Je vais visiter Bel à Babel,
Je lui ferai sortir de la bouche ce qu’il avalé,
Et les nations n’afflueront plus vers lui,
Même les murs de Babylone tomberont !

J., 51:41.


Quelques jours plus tard, les premières lignes. Et puis, des pages plus loin, tout arrêter pour lire — des histoires de la Mésopotamie ancienne et des oracles rasta, des poèmes surréalistes et des traités sur l’écriture, des hypothèses sur les cavernes et le feu, des drames antiques, des relations de voyages et des lettres d’amour : tout y était, dans le désordre.

Babylone, première ville du monde, où s’inventèrent l’écriture et le culte des dieux — puisque c’est tout un – n’est pas distinct du monde qui s’y joue et prolifère entre ces murs.
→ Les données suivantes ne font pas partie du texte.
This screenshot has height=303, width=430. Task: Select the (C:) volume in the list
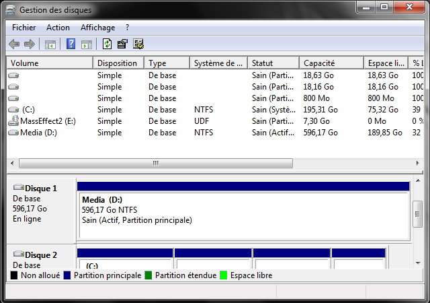(28, 109)
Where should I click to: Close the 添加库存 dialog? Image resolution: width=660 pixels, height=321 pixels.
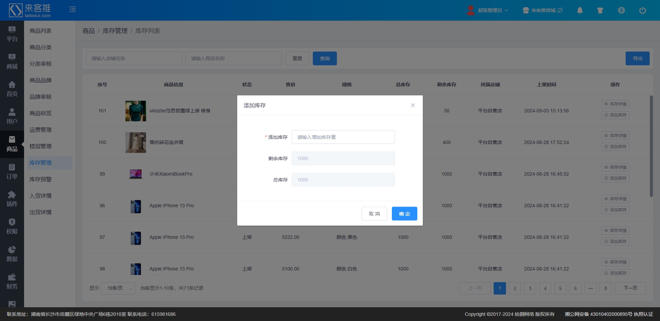click(413, 106)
Elle n’est pas séparée non plus du discours que l’on porte sur cette ville et des fantasmes qu’on lui jette au visage, de la haine qu’on lui voue, de l’oubli. Raconter la vie de Babylone aura donc été cela : écrire aussi tout ce par quoi on passe quand devant soi quelqu’un lâche ce mot, Babylone, et que soudain des images naissent et disparaissent.
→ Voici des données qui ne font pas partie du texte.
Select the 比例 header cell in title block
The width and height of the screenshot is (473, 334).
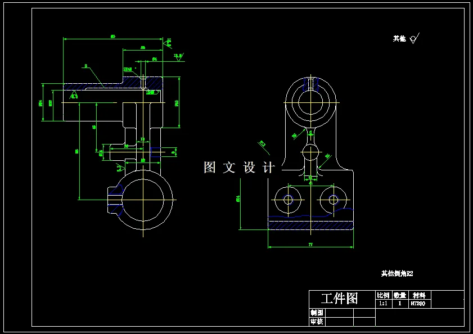pyautogui.click(x=383, y=294)
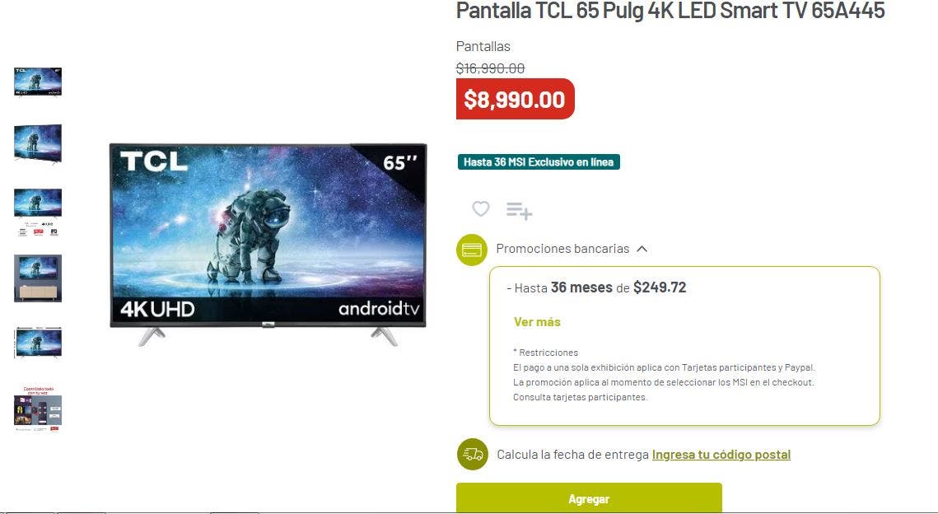Select second angled TV thumbnail
The width and height of the screenshot is (938, 514).
38,143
Mais j’aurais voulu dire aussi la largeur des enceintes et le nombre d’esclaves morts pour la restaurer sous Nabuchodonosor II, dire le son des voyelles et le claquement de langue quand on crie Marduk, l’accent des faubourgs ouest, la silhouette de Shamash, et comment on enterre ses morts. Ce que vit Alexandre quand il passa la Porte. Tout ce qu’on ne peut pas dire, mais qu’on sait, là ; parce que quelque chose se dit aussi de nous et qui nous échappe.

Construire Babylone avait été ce geste de commencer le monde. Haïr Babylone — vouloir qu’elle tombe — désire conjurer ce commencement, tout clore afin que tout advienne.

Babylone est la ville où se déroule Prologue, le roman inachevé de Bernard-Marie Koltès — ceci dit comme un sceau.


Elle aussi va tomber, Babylone, ô transpercés d’Israël,
Comme sont tombés pour Babylone, tous les transpercés de la terre.

J. 51:49.


L’autre sceau est le livre ouvert devant moi quand j’écris ces lignes, la Bible dans la traduction Bayard — dont j’arrache presqu’au hasard sous l’orage ce soir des fragments dans la parole de Jérémie : basse continue de tous ces mois.

Que tombe Babylone a longtemps été le titre du livre, tandis qu’il s’écrivait, ligne à ligne, s’arrachait à cette poussière vouée au livre. Je dépose ici l’image.


Même si Babylone s’élevait jusqu’au cieux,
Même si elle consolidait jusqu’au firmament sa forteresse,
Ils viendraint de ma part, les ravageurs — sentence de Yhwh.
Cri d’appel depuis Babylone !
Grande destruction au pays de Chaldée !

J., 51:53.


Le lendemain de la manifestation, la façade avait été soigneusement nettoyée bien sûr et tout avait disparu.